In 1951 the drama section of the English Department, the Junior League of Knoxville, and other community volunteers initiated a new university and community activity, the Carousel Theatre. That first summer, four plays were offered in a tent theatre-in-the-round, with actors using a nearby carriage house for a dressing room. The Sigma Nu fraternity, whose house was nearby, provided the use of its restrooms. The first play produced was the Moss Hart comedy Light Up the Sky.
The first season was so successful that President Brehm was asked to grant a university loan of $35,000 to the university and community Carousel Theatre Program so that a permanent building might be constructed. The university made the loan. TVA architect Frederick Roth designed what was described as the country’s first convertible theatre—open air in the summer but closed in for winter use. Removable wall panels of high insulation material were in place for fall productions in 1952.
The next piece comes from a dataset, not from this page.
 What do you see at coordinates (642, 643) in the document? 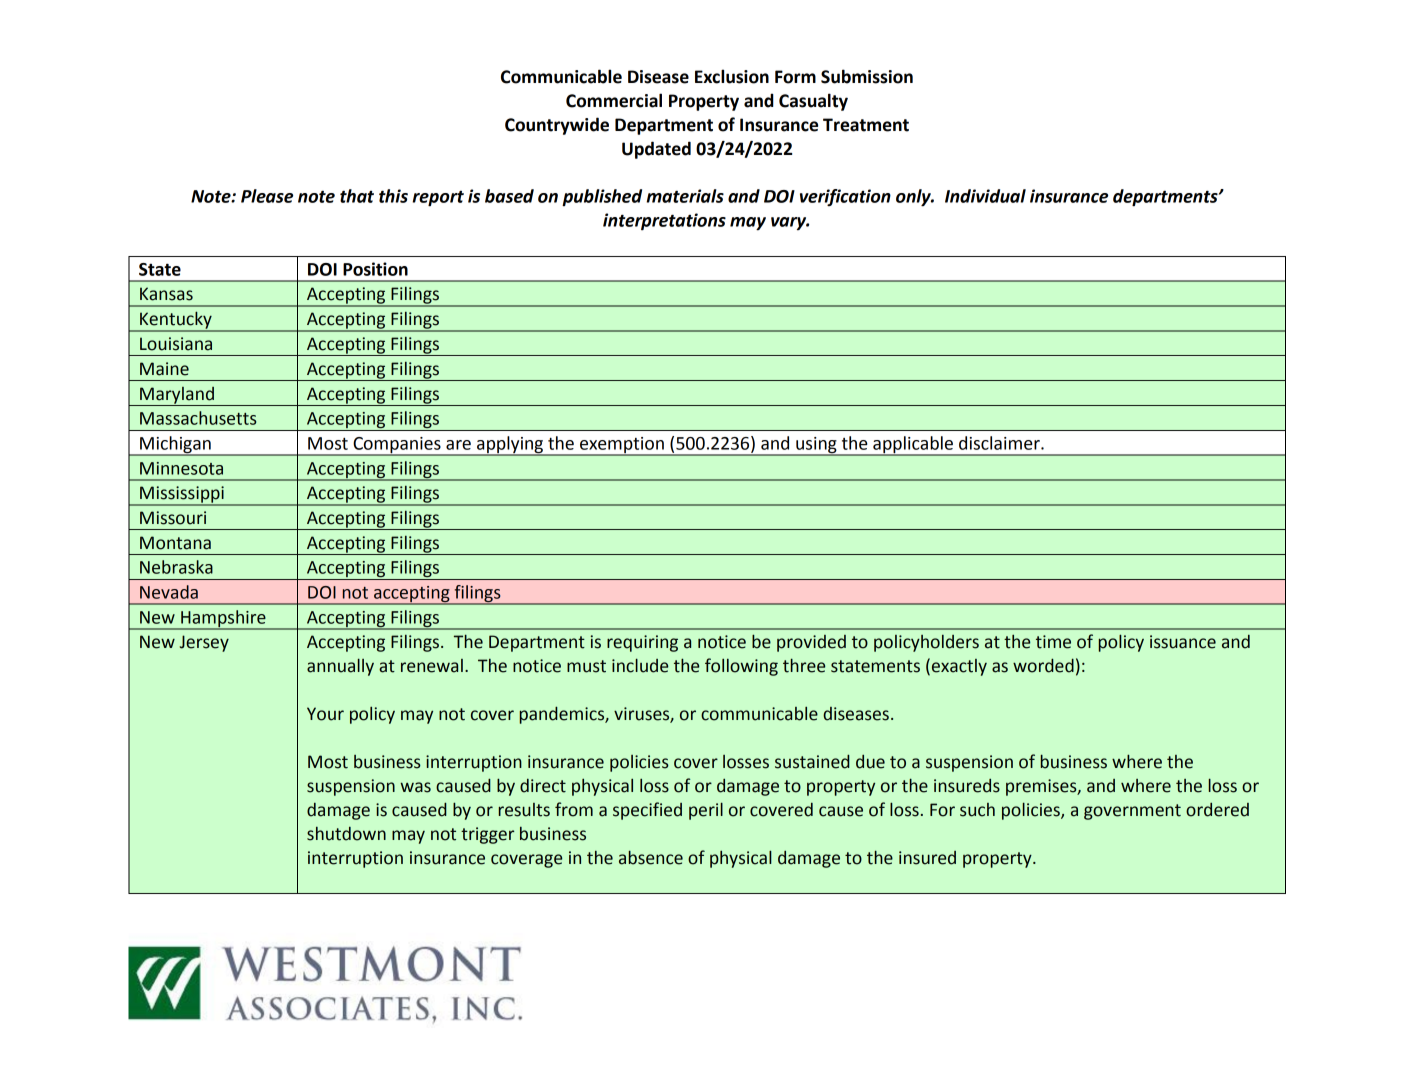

The octagonal structure with seating for 380, the dressing rooms, and the storage facility were constructed at a cost of $32,730. The loan was repaid in three years rather than the ten agreed upon.
Prior to the opening of the Carousel, UT plays had been held for runs of two or three nights at the Bijou Theatre or sometimes at Tyson Junior High School. One-act plays were given on the third floor of Tyson House (the Penthouse Theatre). Over the next two decades, the Carousel Theatre program expanded to include 13 productions annually. The department produced over two hundred shows, and total attendance was in excess of seventy thousand. Children’s Carousel, a series of plays for school children, began in 1953.
On October 11, 1991, the theatre was named for Ula Love Doughty, who pursued a theatrical career (and claimed to have been Miss Ziegfield Follies of 1936) in recognition of her substantial financial support of the theatre program.